__What this exercise asks__:
1) From the Cloth restaurant review, reproduce the passage from "This food is" up to and including "all the ghosts.".
2) In the Cloth restaurant review, how much does the two-course lunch prix fixe cost?

__Text passage__:
Cloth is opposite St Bartholomew the Great on Cloth Fair. People call this place Farringdon, but it isn’t really: it belongs to the teaching hospital and the meat market and William Wallace who died a famous death here and has only a little plaque in turn. Smithfield embraces the dead. Sherlock Holmes met Dr Watson here and, for BBC1, jumped off the roof of the hospital. If Cloth calls itself a ‘neighbourhood wine bar’, which sounds less threatening than ‘restaurant’, its true customers are the dead, and that is no criticism.
The chips are marvellous, and this matters. I always judge a restaurant on the chips
I am early, so I sit in St Bartholomew the Less – this is how buildings fight! – and learn that Inigo Jones was baptised here, and that the warden – a chatty man – likes to play the wireless in the church, a pleasing eccentricity. ‘That’s the Police,’ he says, helpfully, when I say good night. Then I sit in the gaudy, brightly lit pub on the corner of Cloth Fair as a storm blows in. This is where I might complain about the absence of people in the City, but it adds to its charisma at night. Anything could happen. Of course, what will happen is that I will eat at Cloth and get the 46 bus to Hampstead. But it feels like I mightn’t, and that’s the alchemy of a good restaurant.
Cloth is the ground floor of a house that used to belong to John Betjeman – another plaque, they outnumber live residents – and now belongs to the Landmark Trust, who rent it to tourists who treat it like a shrine. If you don’t know the Landmark Trust, you should. They have a thatched castle in Dorset, which is unique even for English architecture: a self-hating fortress.
Inside, Cloth is Ebenezer Scrooge’s parlour. It has dark walls; wood floors; silver candlesticks; interesting art. It is busy because, fellow critics say, the menu is small, simple and doesn’t lie about sustainability. Human breath fogs the windows, as in a fairy tale: not enough of London is like this. It is Georgian pastiche – it must be, syphilis doesn’t sell – though I wonder why, when restaurants travel in time, they always stop here. Tudor was ruined by Charles Laughton, it is true, but what did Queen Anne, and the Incas, do? It must be the familiarity: Cloth’s ideal diners live in houses like this, or they want to.
It was founded by wine importers. You can drink all day if you need to, but the kitchen closes in the afternoon, as serious kitchens do: they still provide snacks for alcoholics, and the hungry. We eat: a pretty buffalo mozzarella salad with walnut, chicory and truffle; superb Westcombe Dairy salami, dense and lovely; Dorset crab and white cabbage salad; cured seabass with tomatoes and lovage; agnolotti of ricotta, roasted onion and sausage; Cornish monkfish, mussels, leeks and manzanilla; and marvellous chips. (This matters. I always judge a restaurant on the house wine and the chips.)

This food is loved, skilled and styled like a Vermeer and so, for me, Cloth is as good a London restaurant as Noble Rot. I would advise, as with all newly-fashionable restaurants, to dine early or late: at 8.30 p.m. it is so full as to feel reckless – we had to wait in the eerie pub, which was fine considering what happened when we were finally seated – but I can’t imagine a more charming place to eat at 10 p.m., ideally in a storm.
The prix fixe at lunch is £24 for two courses (white onion soup, Longhorn bavette) and £29 for three (add peach sorbet). With a meal at Pret a Manger, a restaurant so aggrieved it has lost its circumflex, wobbling dangerously at £13 I can only say eat here: with all the ghosts.
Cloth, 44 Cloth Fair, London EC1A 7JQ; tel: 0208 143 0345.

__Information supplied__:
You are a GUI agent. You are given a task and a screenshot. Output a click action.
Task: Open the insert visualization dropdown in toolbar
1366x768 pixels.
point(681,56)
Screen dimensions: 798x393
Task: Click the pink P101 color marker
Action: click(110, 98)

__Your responses__:
1)
This food is loved, skilled and styled like a Vermeer and so, for me, Cloth is as good a London restaurant as Noble Rot. I would advise, as with all newly-fashionable restaurants, to dine early or late: at 8.30 p.m. it is so full as to feel reckless – we had to wait in the eerie pub, which was fine considering what happened when we were finally seated – but I can’t imagine a more charming place to eat at 10 p.m., ideally in a storm.
The prix fixe at lunch is £24 for two courses (white onion soup, Longhorn bavette) and £29 for three (add peach sorbet). With a meal at Pret a Manger, a restaurant so aggrieved it has lost its circumflex, wobbling dangerously at £13 I can only say eat here: with all the ghosts.

2) £24